En pratique, ce sont souvent des primo-délinquants, qui n’ont absolument pas l’habitude de commettre des infractions et qui, souvent dans les affaires familiales nient les faits qui leurs sont reprochés.

Cette mesure a les faveurs des Procureurs car elle désengorge les tribunaux de très nombreuses "petites" infractions. De ce fait, la pression morale mise sur le justiciable pour qu’il accepte de signer le rappel à la Loi est forte et l’explication qui lui en est donnée est pour le moins parcellaire car il n’en saisit pas toujours les implications.

Il est en effet fréquent que la proposition soit faite ex-abrupto, sans que la personne concernée ait pu se concerter avec son avocat.

Selon ce que me racontent mes clients de façon récurrente, la chose est souvent présentée de façon simpliste en indiquant que les faits semblent établis, que si l’affaire va devant le tribunal il va y avoir condamnation donc casier judiciaire et risque de telle et telle peine, que c’est un gros risque alors qu’en signant le rappel à la Loi, tout est terminé et l’affaire sera classée...

Face à une telle présentation, le justiciable peu habitué a tendance à accepter de signer pour éviter tout risque... mal lui en prend car en droit de la famille tout particulièrement les conséquences peuvent être très lourdes.

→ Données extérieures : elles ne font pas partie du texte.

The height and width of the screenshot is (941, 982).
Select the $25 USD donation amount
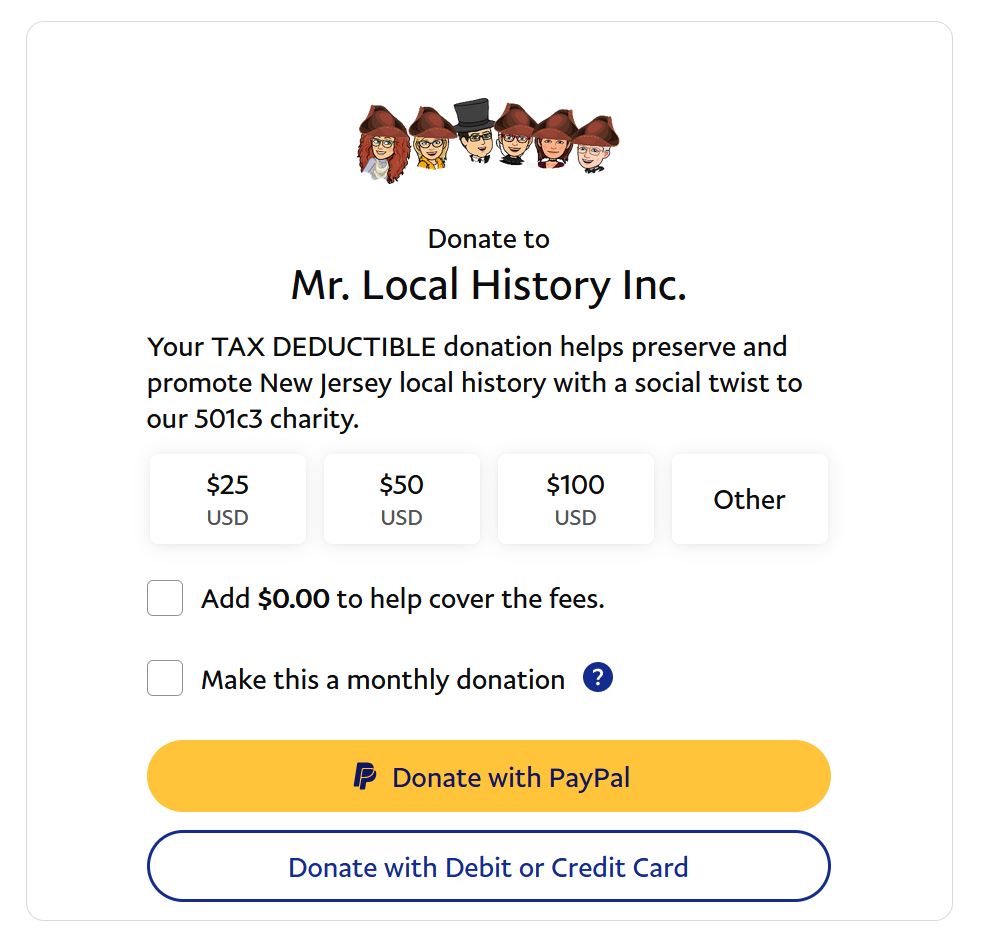[x=228, y=499]
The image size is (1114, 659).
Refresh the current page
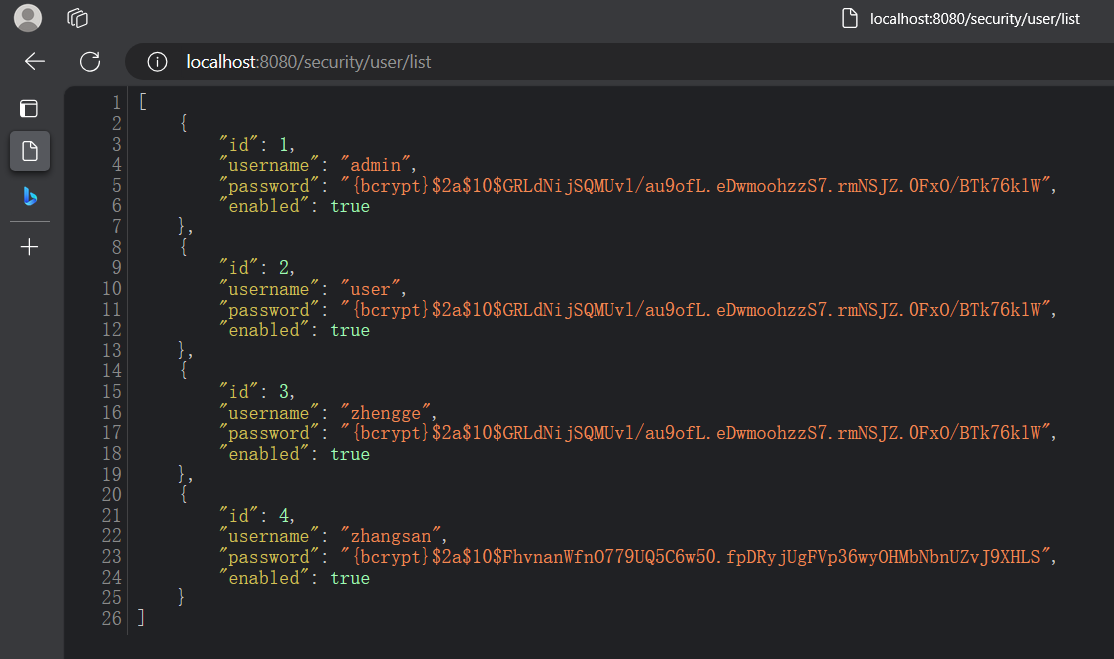point(90,62)
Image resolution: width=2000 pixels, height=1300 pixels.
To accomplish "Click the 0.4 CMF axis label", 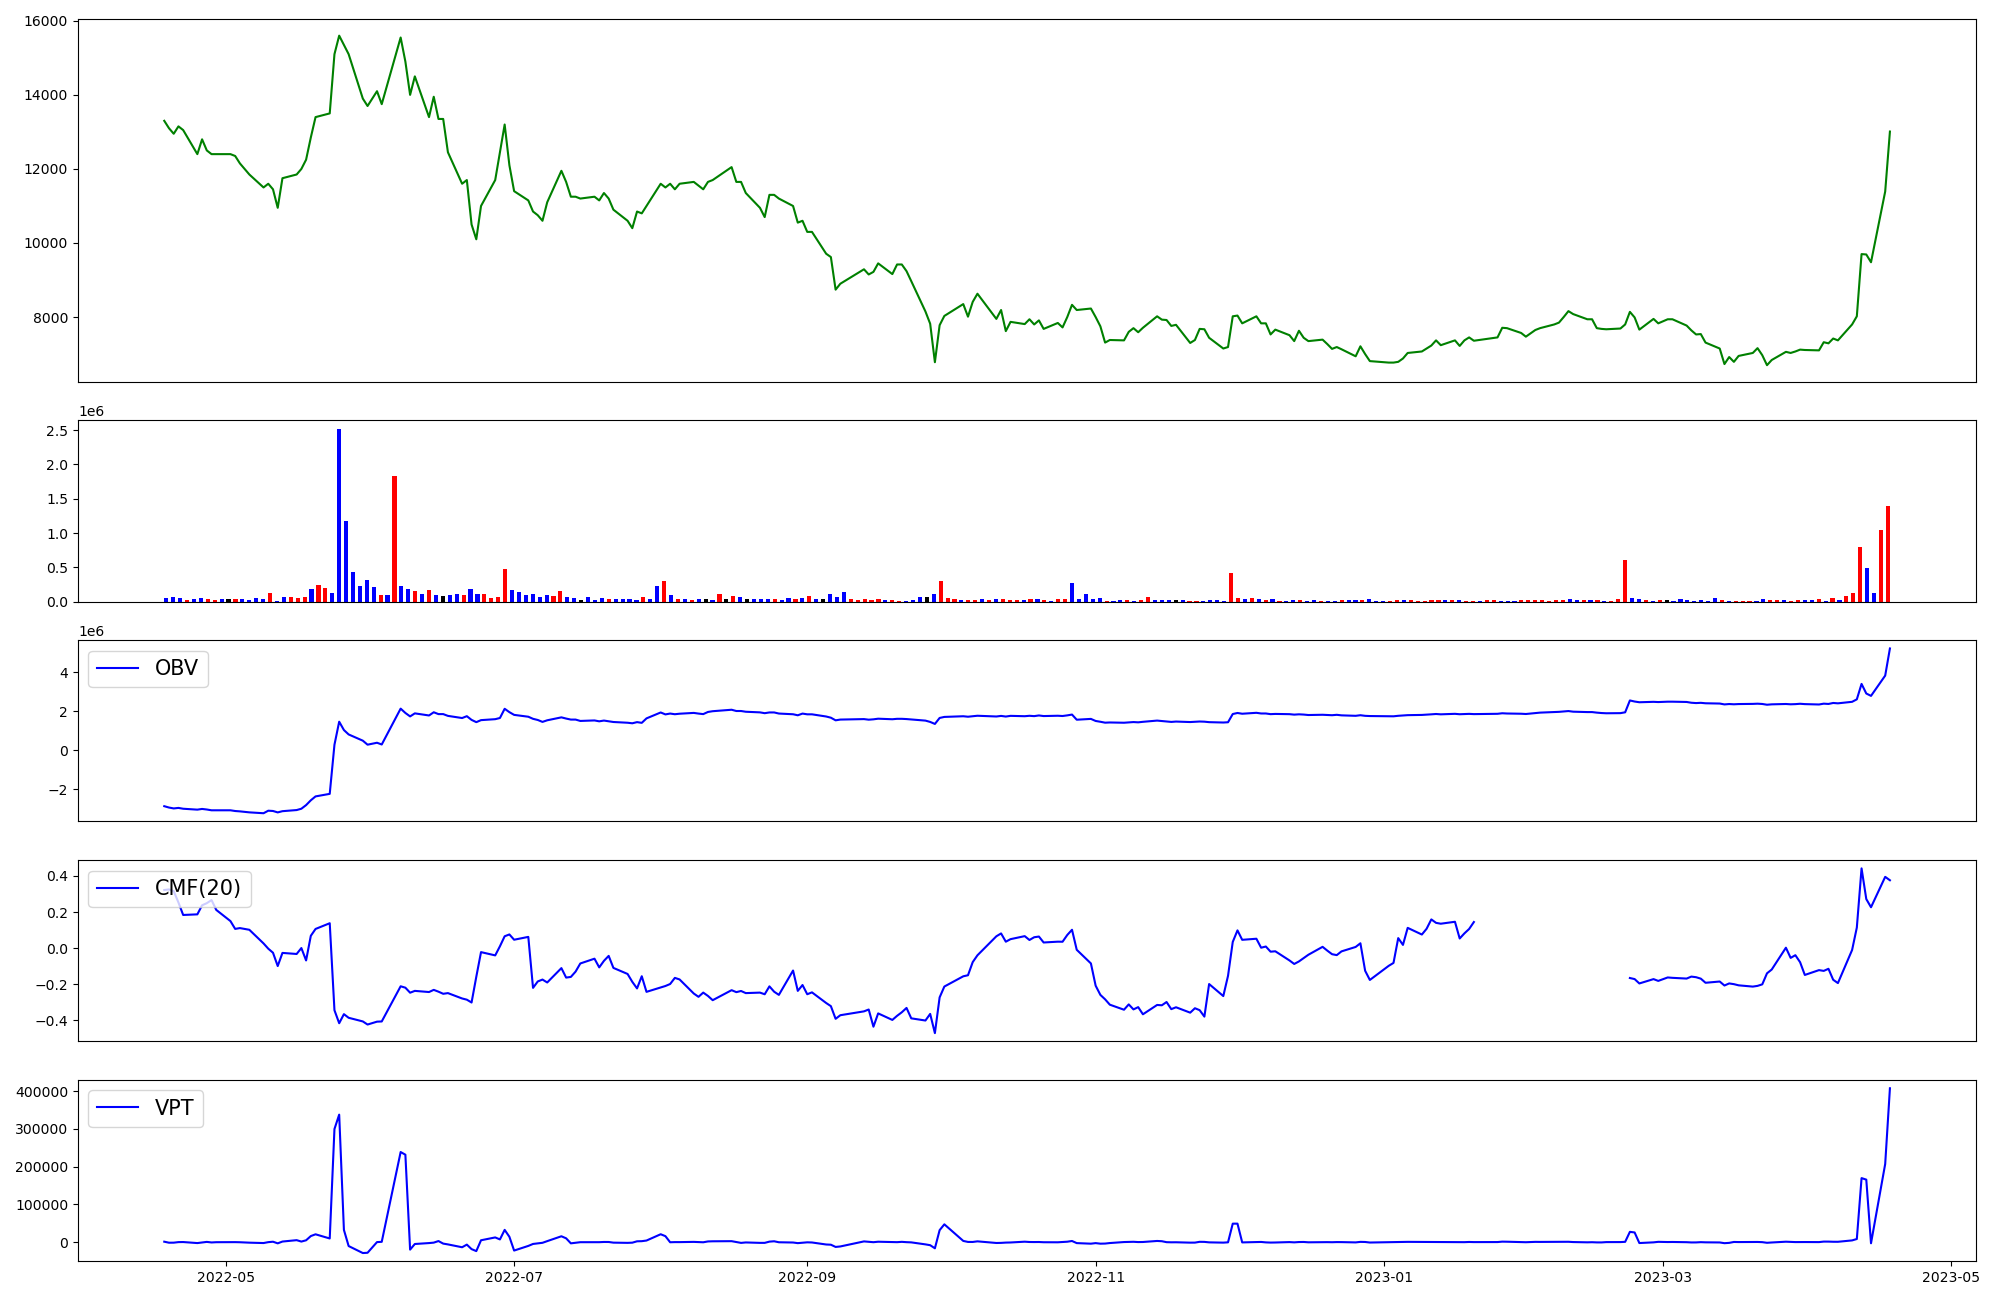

En effet le rappel à la Loi est une reconnaissance de culpabilité. Autrement dit, en signant ce document l’auteur présumé devient auteur des faits et ce définitivement.

Prenons un cas malheureusement classique de violences conjugales dans une période de séparation du couple ou les relations sont particulièrement tendues. Les conjoints se disputent, le ton monte, une bousculade s’ensuit. L’un des deux file au commissariat, porte plainte, fait faire un certificat médical. L’autre non, ce qui est très courant. La police le convoque, il reconnait les faits mais explique que c’était réciproque. Peu importe, les faits étant reconnus, on lui propose un rappel à la Loi. Il accepte trouvant cela assez logique.

Sauf que...

En faisant cela il reconnaît avoir été un conjoint violent, l’autre s’en empare et toutes les procédures concernant la résidence, le divorce (s’ils sont mariés) et les enfants, va tourner autour de cette violence reconnue. Notre conjoint pourra toujours pleurer que c’était réciproque, il n’aura aucune preuve et ne sera pas entendu.
Cela peut aller très loin, il peut dans le cadre d’une ordonnance de protection être obligé de quitter son logement, son lien aux enfants peut être limité, un divorce aux torts peut être prononcé... et pendant des années cela peut le suivre...
Malheureusement lorsqu’il a signé le rappel à la Loi notre conjoint n’était absolument pas conscient de cela et il ne peut plus rien faire...

Voilà pourquoi il convient d’être particulièrement attentif avant d’accepter un quelconque rappel à la Loi et qu’il est préférable de demander à consulter son avocat avant de donner une réponse.